Friday, April 3, 2020

Busy Atlantic Hurricane Season Ahead?

Satellite view of Hurricane Dorian trashing large parts of the
Bahamas last year.  Colorado State University researchers think
the 2020 Atlantic hurricane season will be busy. 
Yesterday,  I speculated about the possibility a subtropical storm forming in the Atlantic, born out of the storm that gave us Vermonters the dreary weather yesterday and today.

That's still a big question mark, but the Colorado State University Tropical Meteorology Project added fuel to the seasonal tropical expectations this year.  They're predicting a busier than normal hurricane season this summer and autumn.

They're predicting 16 named storms, compared to the normal of 12. Colorado State University says eight of those storms will be hurricanes against an average of six annually. Four of the hurricanes are predicted to be real biggies, compared to a normal of three major hurricanes.

The devil is the details, of course. Even if their forecast turns out to be spot on, Colorado State University meteorologists, or anybody else for that matter, have no idea where all these storms will form or go.
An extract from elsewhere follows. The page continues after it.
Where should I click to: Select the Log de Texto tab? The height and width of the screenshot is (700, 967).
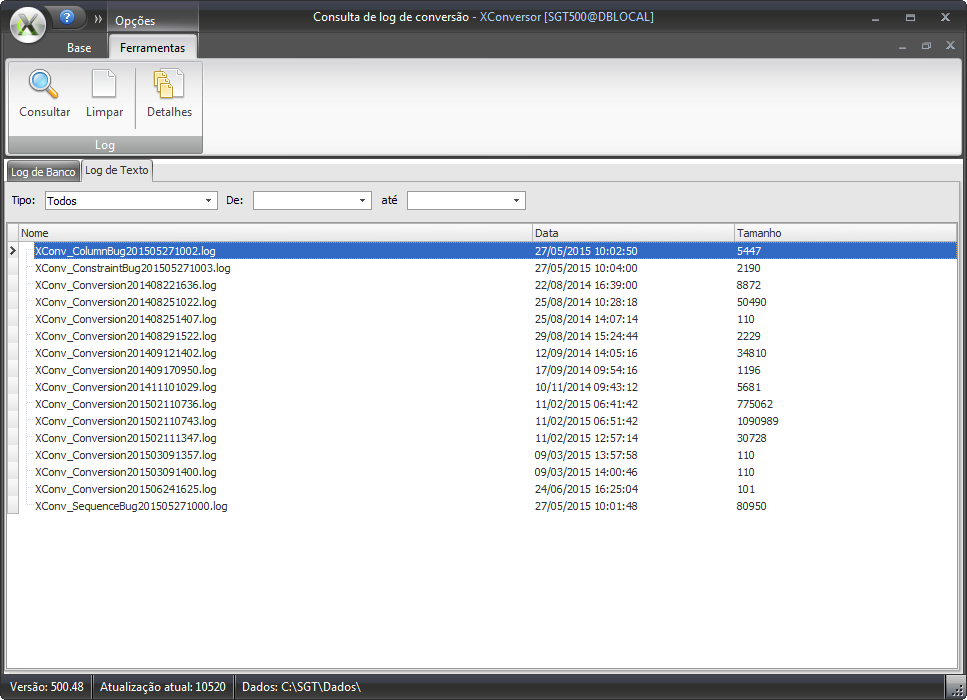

If they all somehow stay harmlessly out to sea, then it's obviously no big deal. If a lot of them start crashing onshore, especially the major hurricanes, then we have huge trouble to face.
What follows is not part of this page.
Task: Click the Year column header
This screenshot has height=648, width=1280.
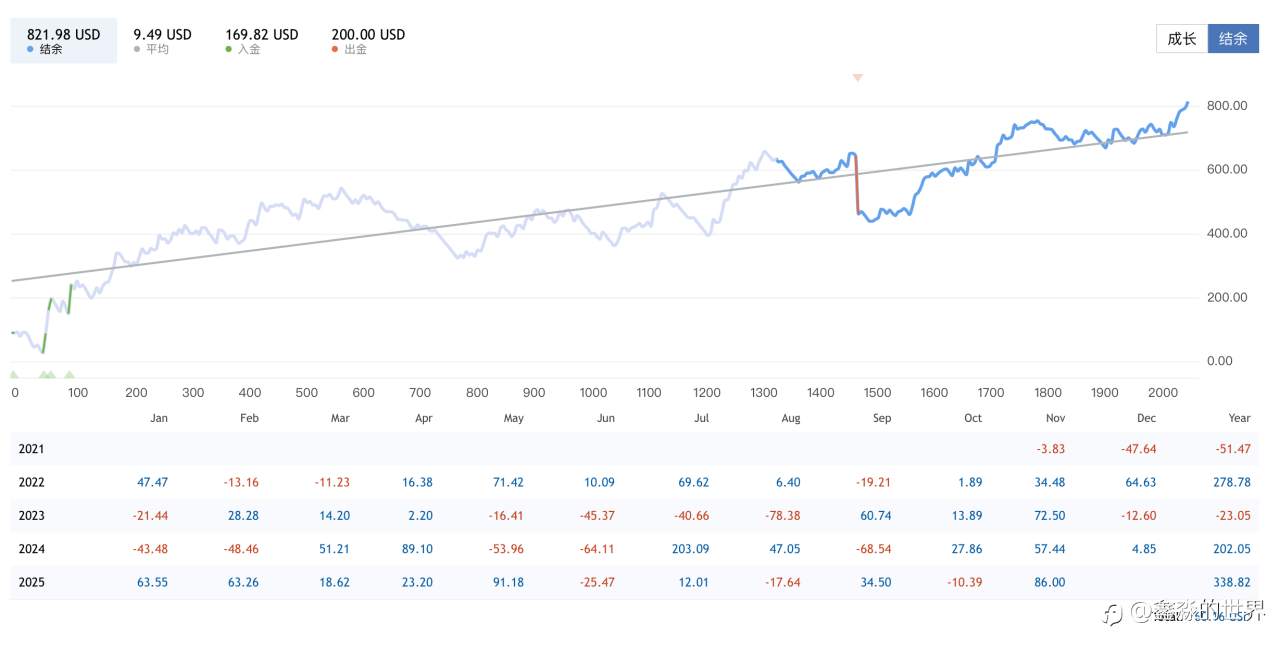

I'm guessing you're aware there's a huge, tragic, highly disruptive pandemic going on now, and all kinds of emergency services are stretched to the breaking point. Even if the pandemic wanes over the summer - a big if - imagine trying to evacuate hundreds of thousands of people from say, Florida as a dangerous hurricane approaches.

Then deal with the aftermath - dead and injured, massive property damage, infrastructure such as roads, electricity, internet all wrecked in a big area. You can see how challenging that is in better circumstances. This is the year you really don't want to deal with this.

Last year, the United States was relatively lucky with hurricanes, even if other parts of the Atlantic Basin were clearly not so lucky.  Hurricane Dorian, which leveled parts of the Bahamas, only skirted the United States and made landfall in a weaker state in North Carolina.

Dorian did cause a lot of damage in the United States, but it could have been immensely worse. The only other highly destructive storm was Tropical Storm Imelda in Texas.  There wasn't much wind with that one, but it caused massive flooding.

We don't want years like 2017 and 2018, when destructive hurricanes hit hard in America.

One of many factors that will influence hurricanes this year is El Nino or La Ninas in the eastern Pacific. El Ninos feature warm water in parts of the eastern Pacific which help squelch Atlantic hurricanes. La Ninas, cooler water in the eastern Pacific can encourage Atlantic hurricanes.

The signals are kind of mixed this year, but feature either a situation in which there won't really be an El Nino or a La Nina. Or maybe there will be a weak La Nina.

Ocean temperatures are broadly warmer than average in the Atlantic Ocean. If that trend continues into the summer and fall, that could also encourage more and stronger tropical storms and hurricanes.

We really have to watch the Gulf of Mexico.  It's now incredibly toasty, almost at record high levels. That could change by hurricane season, but if not, that area could be a hotbed for storm development.

In the shorter term, the hot Gulf of Mexico is a potential tornado trouble maker. We're heading into peak tornado season.  A very warm Gulf would encourage warmer and more humid air than usual to make its way north into the middle of the nation.

Warmer, more humid air is one critical ingredient for severe storms.  If other conditions come together just right on occasion over the next couple of months, then tornadoes could be more destructive and frequent than usual.

Tornado season this year is already off to a bad start. So far this year there have been at least 180 tornadoes, causing 33 deaths, according to NOAA's Storm Prediction Center.

Getting back to hurricanes, the Colorado State hurricane forecast, issued Thursday, is just that, a forecast.  It's not set in stone, and like all weather predictions, especially long range forecasts, this one will surely be a little off one way or another.

Forecasters will refine tropical storm expectations as we head toward the 2020 Atlantic hurricane season.